_Bereitgestellter Text_.
Diesen Prozess, den die Landespolizei nach den politischen Entscheidungen zum Stellenabbau im Jahr 2013 und zu den Rahmenbedingungen einer Umsetzung im Dezember 2014 aufgesetzt hat, nehme ich als konstruktiv, loyal und sehr zielführend wahr. Dafür bin ich den Behördenleitern, aber insbesondere den Arbeitsgruppenmitgliedern, ausgesprochen dankbar.
Die beschriebenen Maßnahmen skizzieren auch, dass es selbst bei einem Stellenabbau am Ende des Jahrzehnts in den relevanten schutzpolizeilichen Kernbereichen in keinem Fall zu Personalreduzierungen kommen wird. Das war für mich persönlich immer meine oberste Prämisse: trotz Personalabbauvorgabe keine Schwächung in den Bereichen Einsatz, Ermittlung und Prävention.
Deshalb gilt - wie oben bereits skizziert -, dass ganz neue Aufgaben nicht ohne adäquaten Aufgabenwegfall an anderer Stelle oder nur durch zusätzliches Personal realisierbar sind.

_Zu lösende Aufgaben_.
1. Beantworte diese Fragen zum Text zum Stellenabbau:
(a) In welchem Jahr fielen die politischen Entscheidungen zum Stellenabbau?
(b) Wem gilt der Dank des Sprechers insbesondere?
(c) In welchen drei Bereichen soll es trotz Personalabbauvorgabe keine Schwächung geben?
2. Mit welchen Eigenschaften beschreibt der Text zum Stellenabbau den Prozess, den die Landespolizei aufgesetzt hat? Nenne alle.
Die Auflistung unten ist eigenständiges Material ohne Bezug zum Text zum Stellenabbau.

_Bereitgestellte Daten_.
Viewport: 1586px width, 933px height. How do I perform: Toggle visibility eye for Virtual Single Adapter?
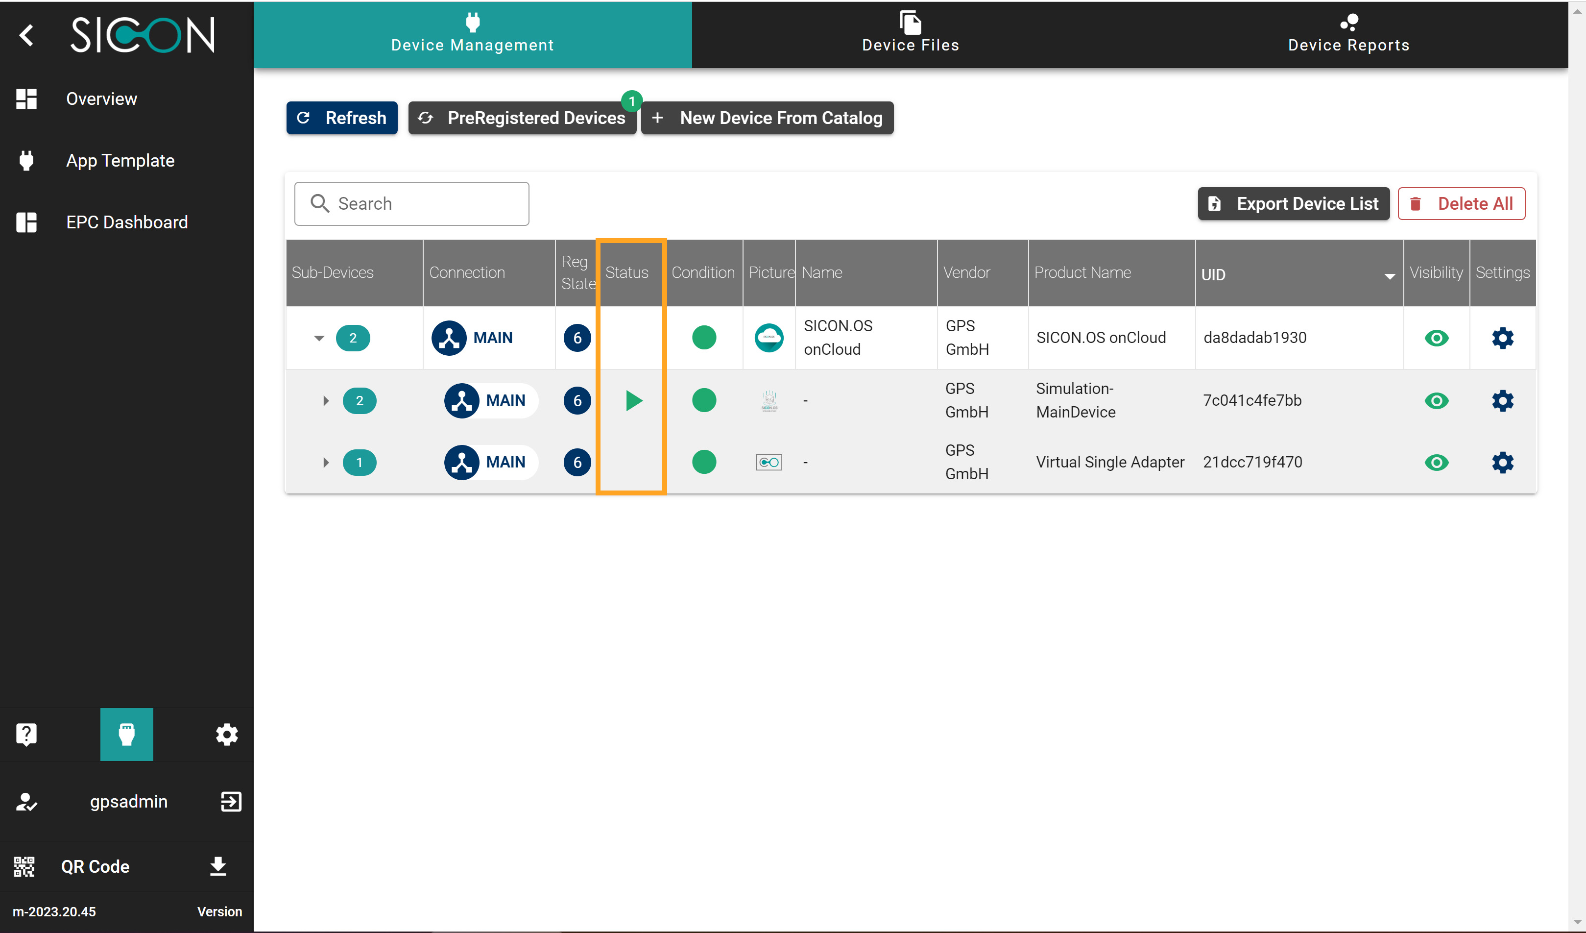click(1436, 463)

_Ergebnisse der Aufgaben_.
1.
(a) Im Jahr 2013.
(b) Den Arbeitsgruppenmitgliedern.
(c) Einsatz, Ermittlung und Prävention.

2. konstruktiv, loyal, sehr zielführend